• **WORK ORDER**
Please report how many lines in the data underneath hold the word "agent", with no other text.

• **DATA IN THIS EXERCISE**
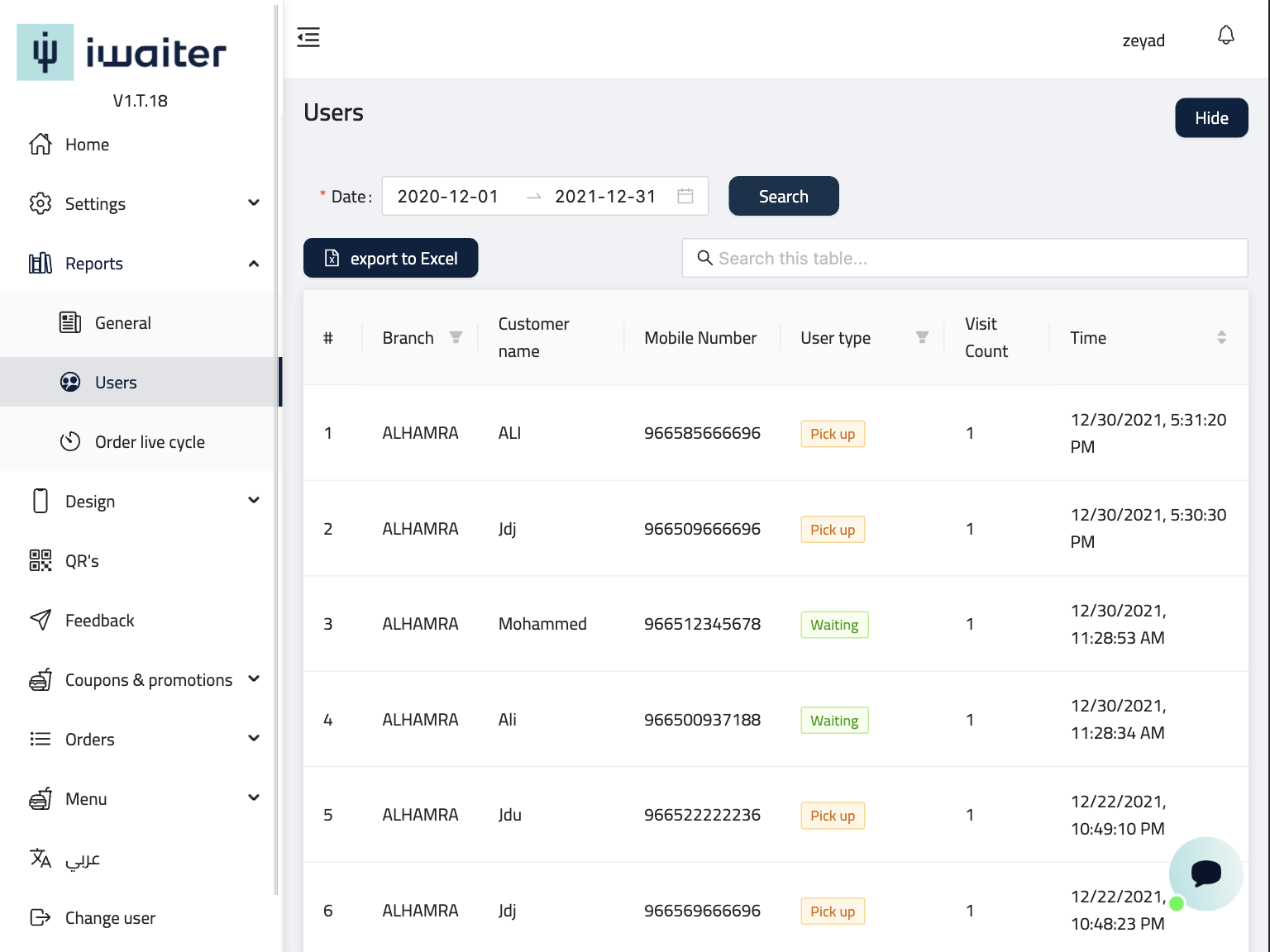Open QR's page from sidebar

82,561
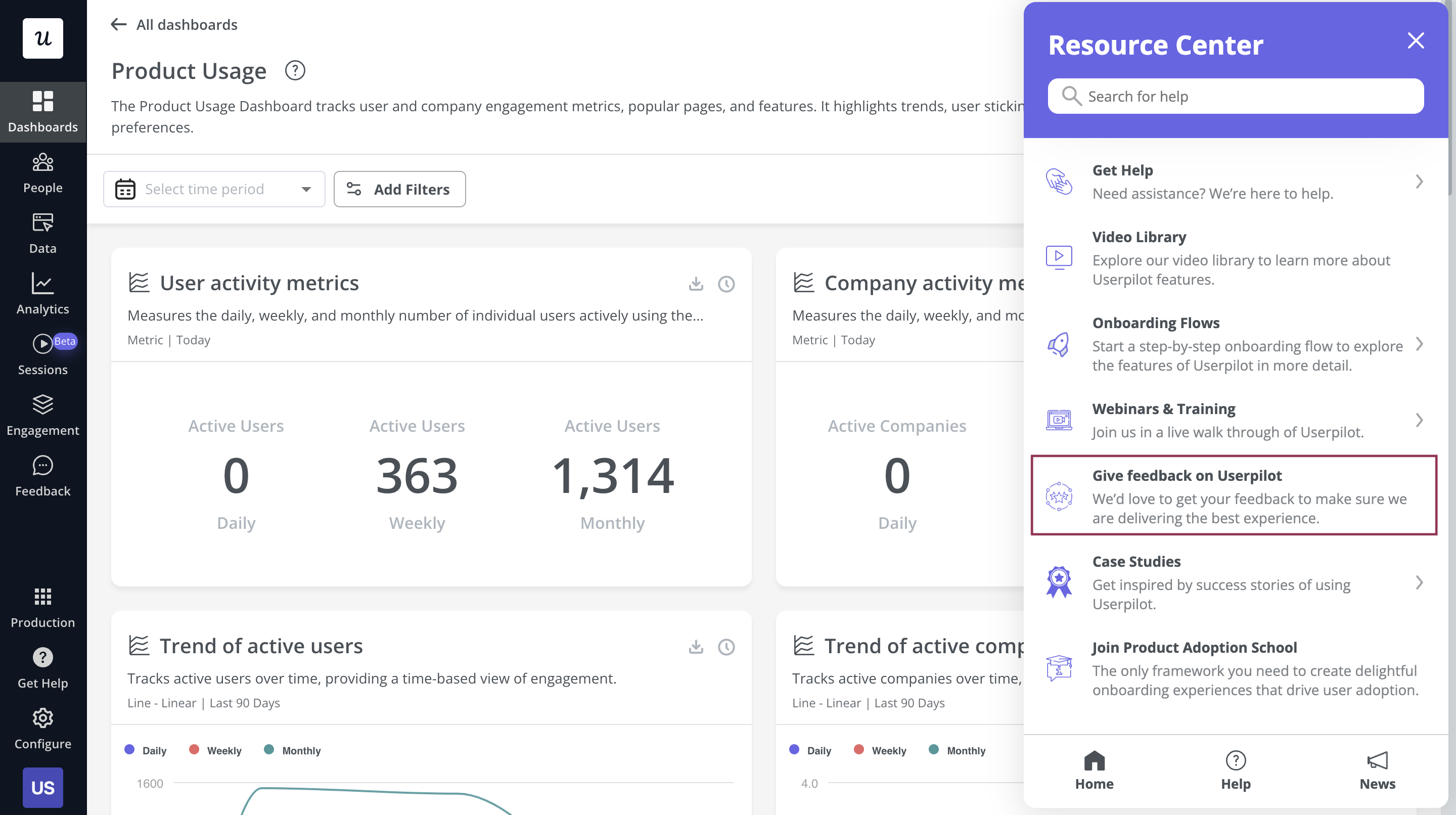The image size is (1456, 815).
Task: Open Sessions panel in sidebar
Action: pyautogui.click(x=43, y=356)

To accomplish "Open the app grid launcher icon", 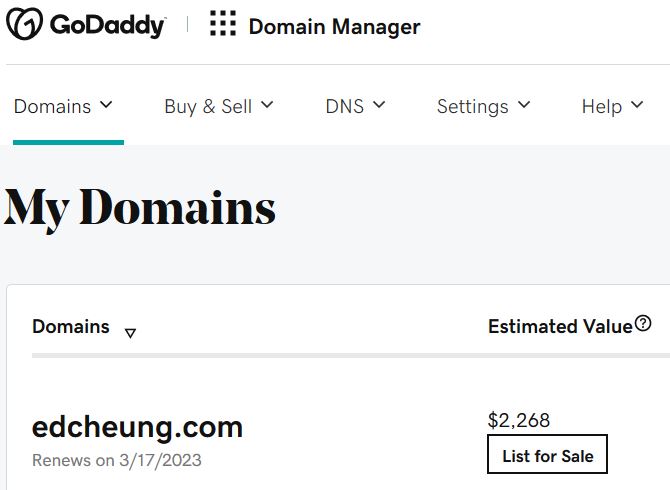I will tap(223, 23).
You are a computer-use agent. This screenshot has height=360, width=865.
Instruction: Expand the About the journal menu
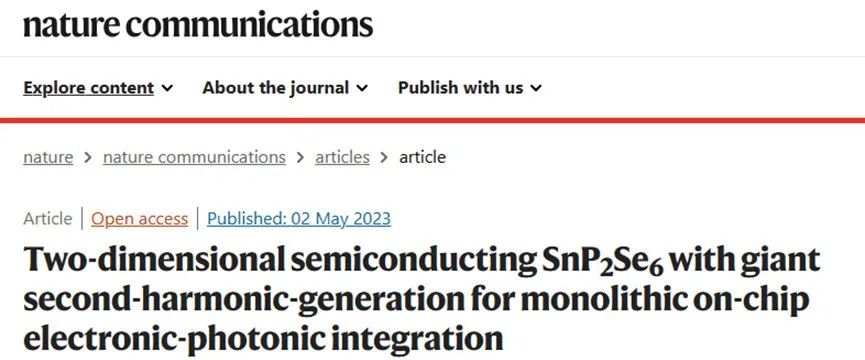285,88
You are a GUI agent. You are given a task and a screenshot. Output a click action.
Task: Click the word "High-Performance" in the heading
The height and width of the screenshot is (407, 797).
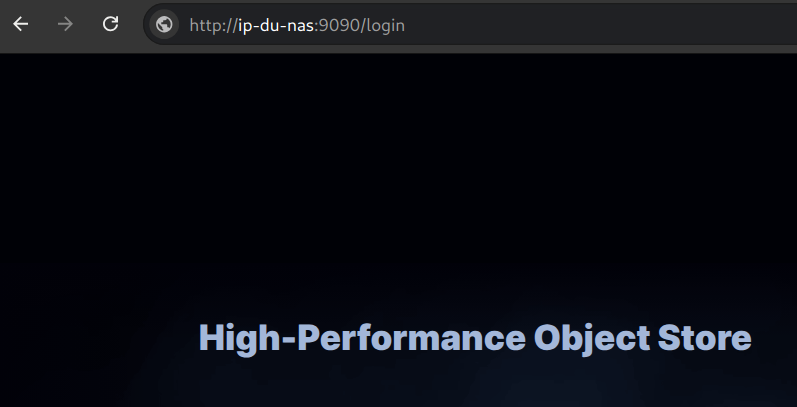point(362,339)
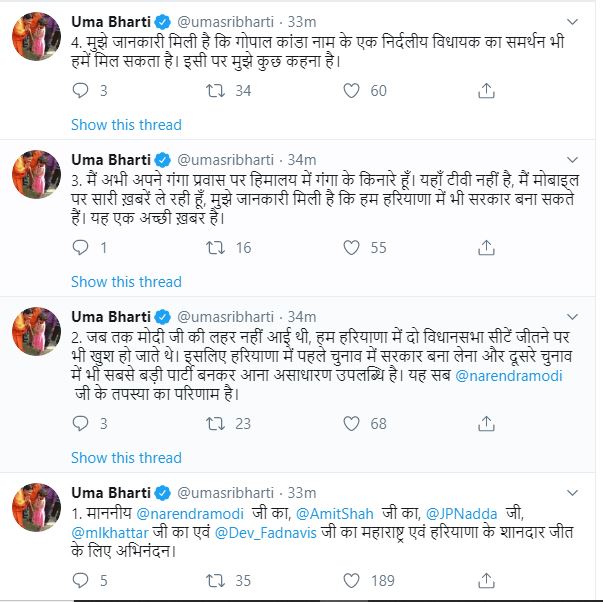Expand the chevron menu on tweet 3
Image resolution: width=603 pixels, height=602 pixels.
[573, 160]
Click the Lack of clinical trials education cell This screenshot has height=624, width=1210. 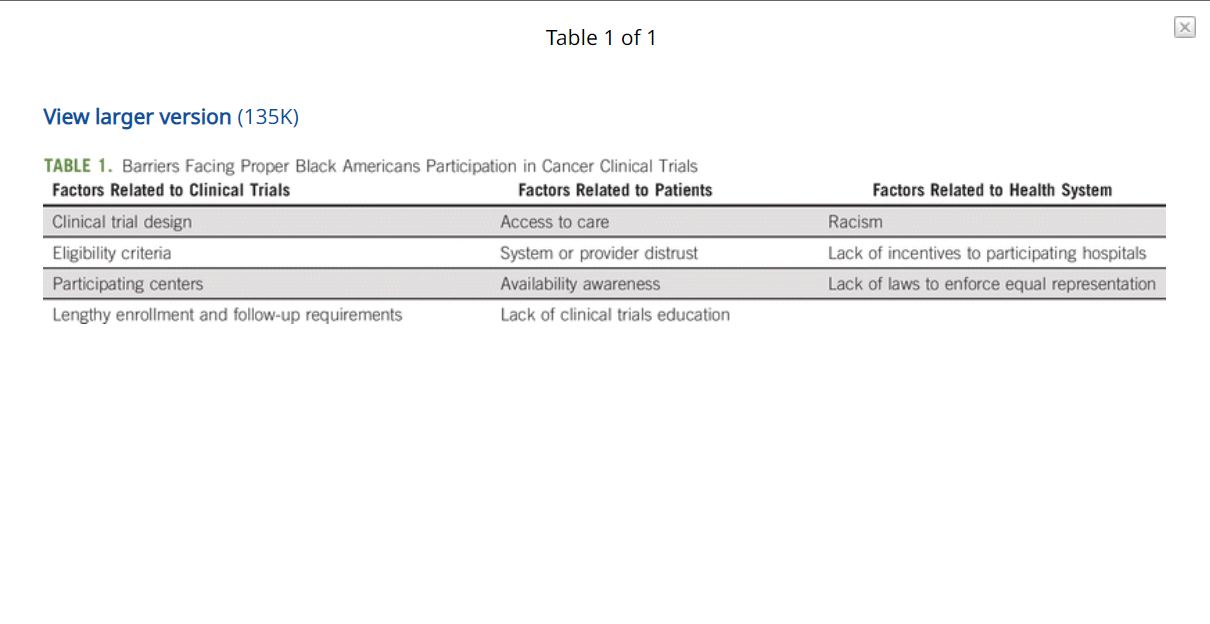[615, 315]
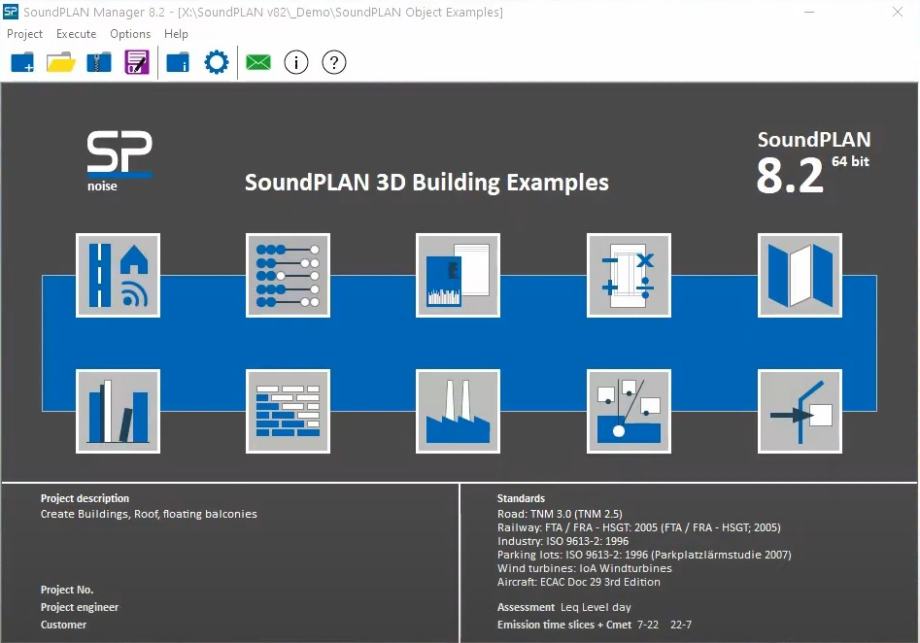Open the factory industry noise example tile
The image size is (920, 643).
coord(458,410)
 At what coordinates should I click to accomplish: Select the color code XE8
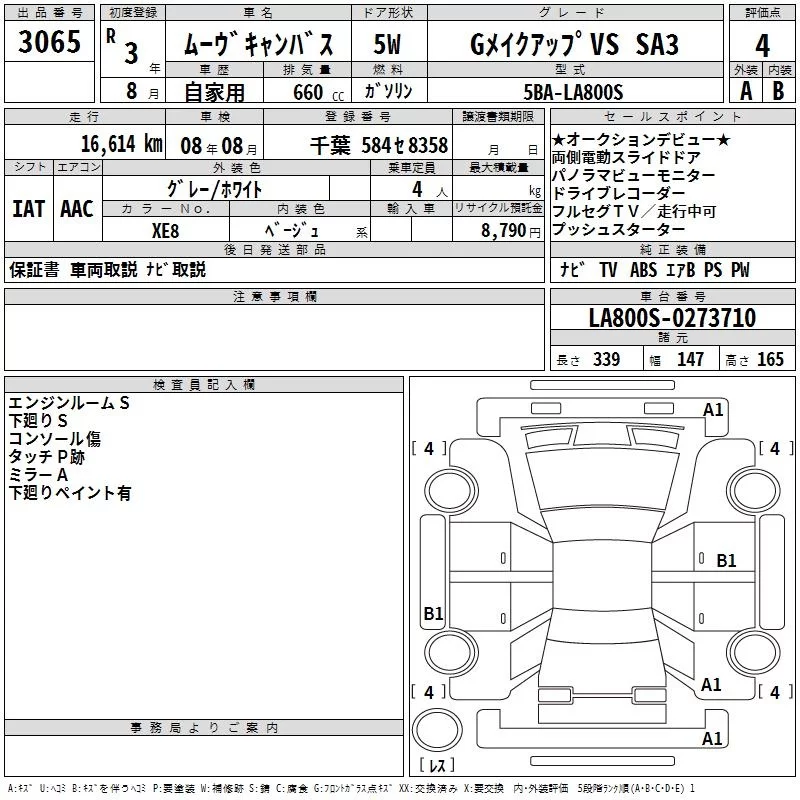[x=165, y=229]
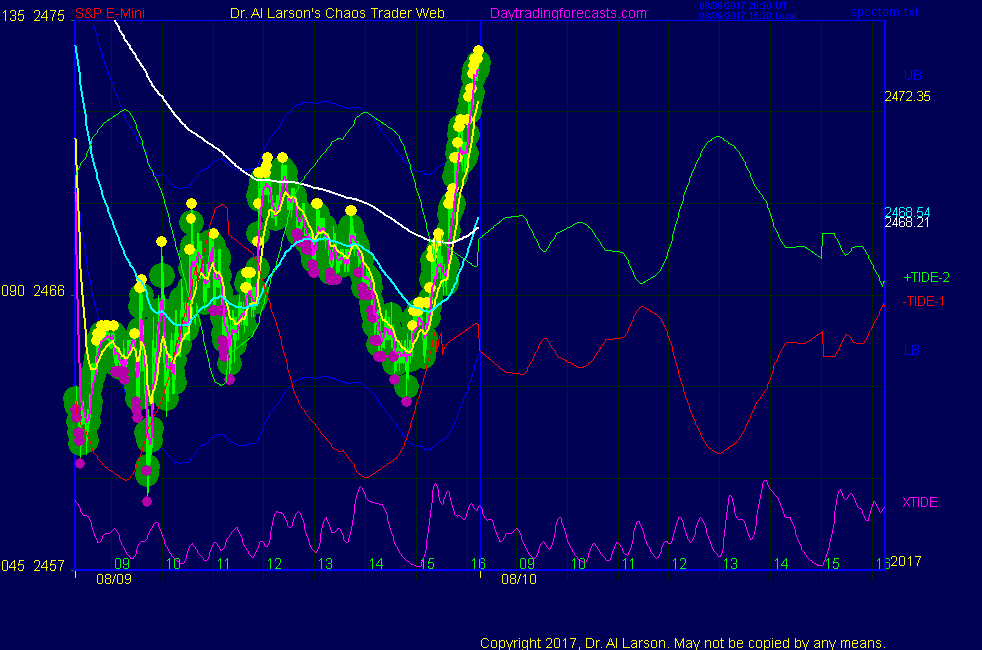Click the 2472.35 price value
This screenshot has width=982, height=650.
(907, 97)
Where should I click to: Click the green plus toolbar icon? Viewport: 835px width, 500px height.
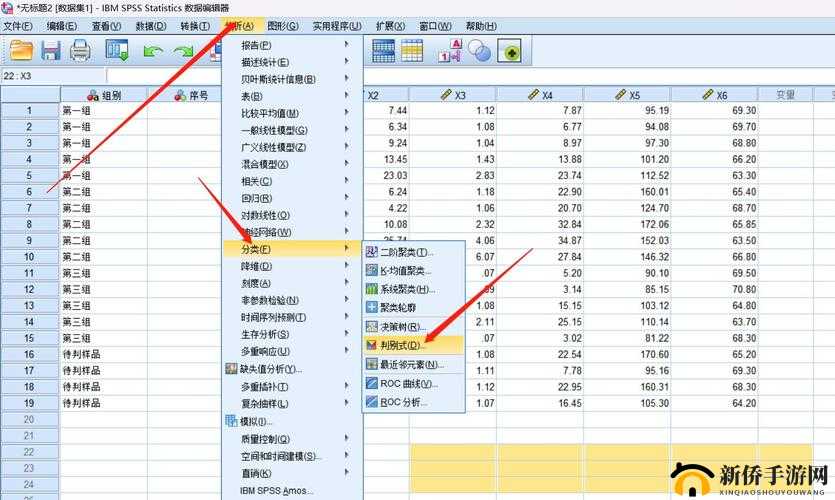point(510,49)
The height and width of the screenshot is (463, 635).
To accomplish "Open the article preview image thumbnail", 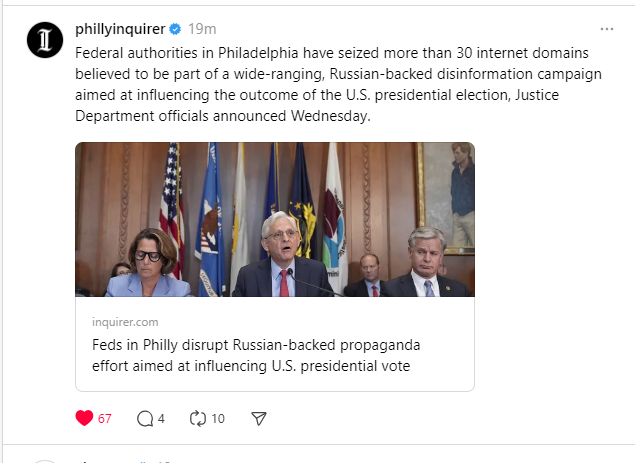I will tap(275, 219).
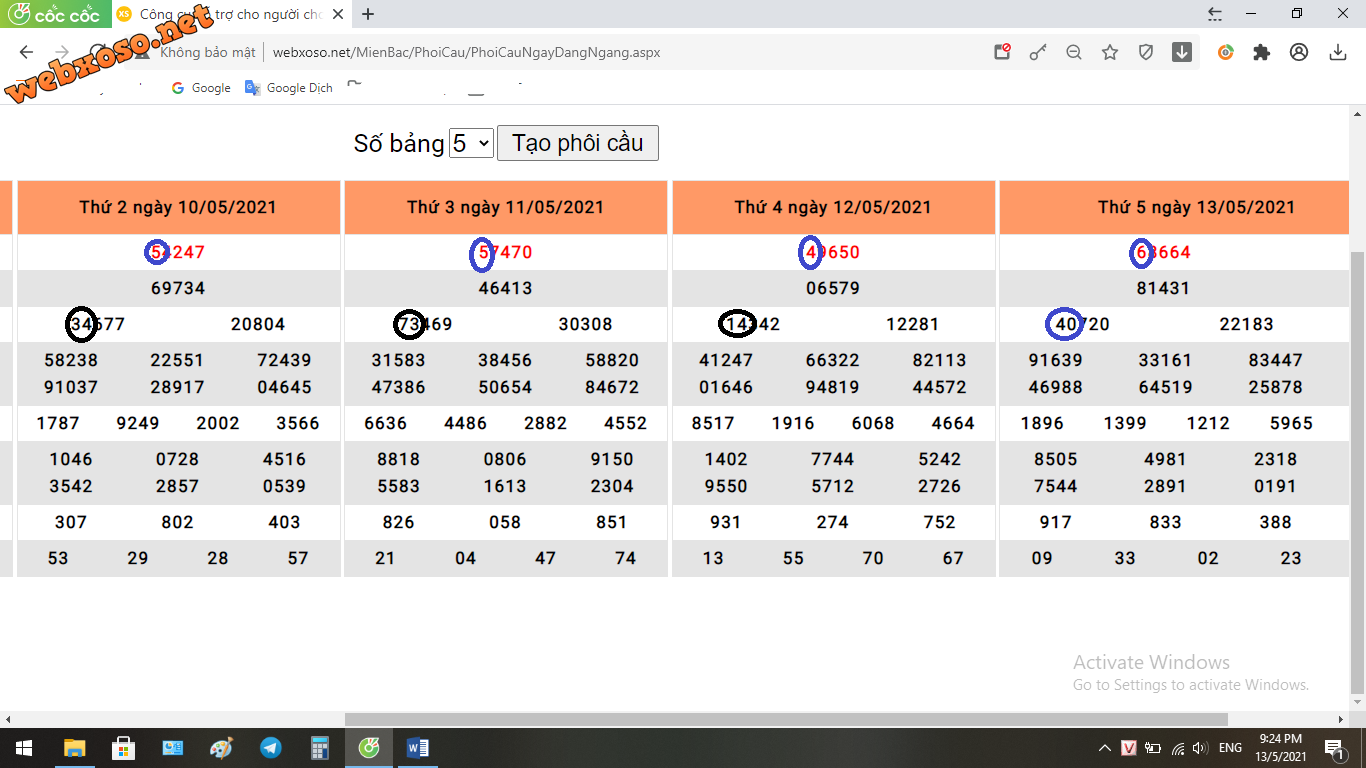Click the Cốc Cốc browser menu button

(x=54, y=14)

• **TASK OUTPUT**
2